We also cannot forget that experiences with female body hair differ by racial identity. Niloufar Haidari writes that as a woman of color, her hair removal has always been performed as a way to assimilate into white culture. In addition, she states that unlike white women who most often attribute the pressure to shave to men and patriarchal forces, her pressure to shave has almost exclusively derived from white women. Haidari writes, “The reality is that many WOC [women of color] have been called hairy their whole lives, and most often by white women.” In addition, it is important to remember that due to white supremacy and the legacy of racism and racially-motivated violence in the US, being a person of color while also transgressing gender norms puts people of color at an even higher risk for violence than white people.
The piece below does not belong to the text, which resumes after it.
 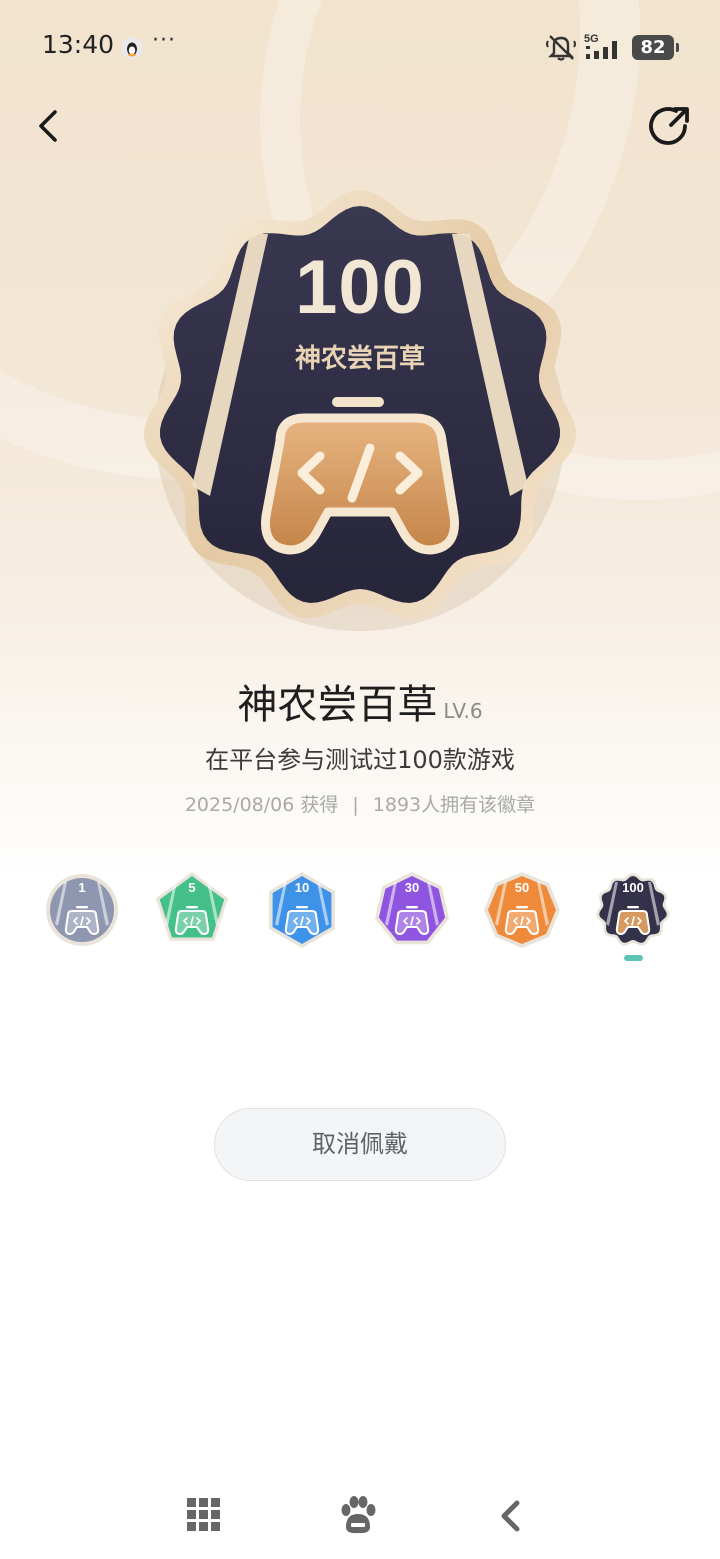 I want to click on badge-meta: 2025/08/06 获得 | 1893人拥有该徽章, so click(x=360, y=804).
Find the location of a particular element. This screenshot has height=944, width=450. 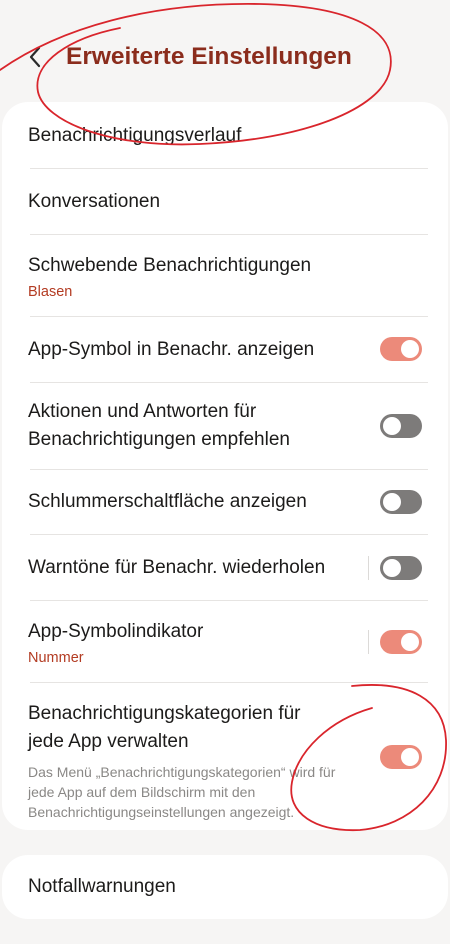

The growing out of female body hair is not “just a trend” and I believe that framing it in such a way takes away from the experiences of female-identified people who risk bodily harm in order to live in the body that they want. It diminishes how complex the presence of female body hair is for women of color, transwomen, and gender non-conforming folks. That being said, the reasons for growing out female body hair are varied. Perhaps you are growing out your underarm hair because you think it’s trendy or you do want to make a statement. Do it up! But we cannot let that take away from the reality that transgressing gender norms – which includes what kind of body hair and where it is on certain bodies – can be dangerous.I believe that individuals should do what they want with their body hair. If removing hair is what makes you more comfortable then do it! If removing some hair and not others is what works for you, that’s great. However, I think that we should all be asking ourselves why and inquiring into the complexities of female body hair removal. Challenge it. And remember, female body hair does not dictate whether or not you are a feminist. Asking complicated questions about the world and challenging norms is what embodies feminism. Whether you do that with a full bush or neatly waxed underarms makes no difference.